The key idea is to make the apps remotely exploitable and subsequently introduce malicious control flows by rearranging signed code. Since the new control flows do not exist during the app review process, such apps, namely Jekyll apps, can stay undetected when reviewed and easily obtain Apple’s approval.
We implemented a proof-of-concept Jekyll app and successfully published it in App Store. We remotely launched the attacks on a controlled group of devices that installed the app. The result shows that, despite running inside the iOS sandbox, Jekyll app can successfully perform many malicious tasks, such as stealthily posting tweets, taking photos, stealing device identity information, sending email and SMS, attacking other apps, and even exploiting kernel vulnerabilities.
So, the supposedly benign app gets approved by the App Store and then starts rearranging its code on the iOS client. It "phoned home" and requested new commands from the external malware site, according to Long Lu, one of the researchers, quoted in a report at the MIT Technology Review.
Lu says that by monitoring the app, they could tell that Apple ran it for only a few seconds prior to releasing it. During the review, the malicious code had been decomposed into “code gadgets” that were hidden under the cover of legitimate app operations and could be stitched together after approval. “The message we want to deliver is that right now, the Apple review process is mostly doing a static analysis of the app, which we say is not sufficient because dynamically generated logic cannot be very easily seen,” Lu says.
Does this researcher-driven, white-hat attack mean that Apple's integrated security platform is not working? Nope, it simply means that Apple will plug this particular hole to prevent malware from sneaking in under the transom. Certainly, iOS is still much more secure than the Android ecosystem, which is open.
In April, Symantec's Security Threat Report said that 108 new malicious programs for mobile devices were identified in 2012 by the company and 95 percent were aimed at Android devices. A single threat was aimed at iOS operating system, Symantec said. Now, as we know, this low rate can't be because iOS is so much stronger than Android. And with iOS's early entree to the market, it has been more-scrutinized by security researchers, who have discovered plenty of vulnerabilities.
The lack of actual exploits on iOS must be attributed to the success of the Apple integrated approach combining sandboxing and a closed software distribution system. More than 90 percent of iOS users run iOS 6 (versus some 30 percent on Android). The groups of iOS devices most open to malware are the ones that have been jailbroken (in a sense making them more like Android devices), and the ones that are used as solo devices away from iTunes on either Macs or Windows.

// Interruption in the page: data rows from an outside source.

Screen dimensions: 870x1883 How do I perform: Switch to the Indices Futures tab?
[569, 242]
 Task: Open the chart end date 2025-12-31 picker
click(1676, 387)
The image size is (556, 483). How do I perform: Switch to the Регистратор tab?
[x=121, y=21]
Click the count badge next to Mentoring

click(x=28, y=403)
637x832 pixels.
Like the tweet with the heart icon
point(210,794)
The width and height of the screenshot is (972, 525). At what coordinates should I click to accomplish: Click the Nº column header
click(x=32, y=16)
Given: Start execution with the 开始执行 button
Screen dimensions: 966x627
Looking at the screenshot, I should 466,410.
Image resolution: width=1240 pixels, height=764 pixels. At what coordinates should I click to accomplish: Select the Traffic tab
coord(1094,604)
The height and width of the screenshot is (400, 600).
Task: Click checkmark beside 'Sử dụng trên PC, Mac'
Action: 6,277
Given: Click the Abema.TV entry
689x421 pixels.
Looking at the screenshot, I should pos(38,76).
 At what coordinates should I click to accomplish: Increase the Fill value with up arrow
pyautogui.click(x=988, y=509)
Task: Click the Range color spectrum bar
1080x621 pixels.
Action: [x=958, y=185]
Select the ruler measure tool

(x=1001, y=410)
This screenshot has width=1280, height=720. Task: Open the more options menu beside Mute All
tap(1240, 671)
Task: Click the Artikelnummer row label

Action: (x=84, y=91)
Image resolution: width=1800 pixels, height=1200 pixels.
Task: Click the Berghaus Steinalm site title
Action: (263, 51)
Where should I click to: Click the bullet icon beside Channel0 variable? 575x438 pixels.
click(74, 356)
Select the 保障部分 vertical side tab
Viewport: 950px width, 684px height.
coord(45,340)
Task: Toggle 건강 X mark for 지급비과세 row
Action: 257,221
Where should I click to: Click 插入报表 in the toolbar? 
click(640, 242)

In fact, the Georgia Tech exploit report should remind iOS users to always make sure they are running the latest version of iOS, which contains the latest security patches, and to always back up their apps and data with iTunes. This backup ensures that in the case that some malware app is downloaded, the device can be wiped and restored with data intact.
Now, this isn't the first time when there's been a kerfuffle over security or the perceived lack of security in an Apple platform. Take OS X on the Macintosh, for example. Back in the days of the Apple- and PC-guy ads, there was one where John Hodgman sneezes and walks over to the Mac guy and tells him that he has a virus that's going around. "Don't be a hero," he warns. Mr. Mac responds that he's not worried and there's no concern that he will get one of the Windows viruses. The concern for Mac malware at the time was almost negligible.
In many ways, the situation remains the same today, but with a twist. There are very few Mac viruses in the wild. I recall that I've been infected perhaps one time in 30 years. I've never had a malware attack on my modern, Intel-based Mac that targeted OS X or Mac applications itself. However, like many other Mac users, I have Windows installed on my Mac and that's the primary vector for attacks. My anti-malware programs catches a few problems in attachments every day, all are for Windows. Many years ago, I had a macro virus exploit, but that was because it targeted Microsoft Office, a cross-platform opportunity.
I've always been intrigued by the fact that the Mac — and now iOS — are the most homogeneous computing platforms in the world, unlike their respective Windows and Android competition. That should make the Apple platforms more vulnerable to a concerted attack by malware makers. Instead, the Apple OSes have the better real-world records in the exploit department.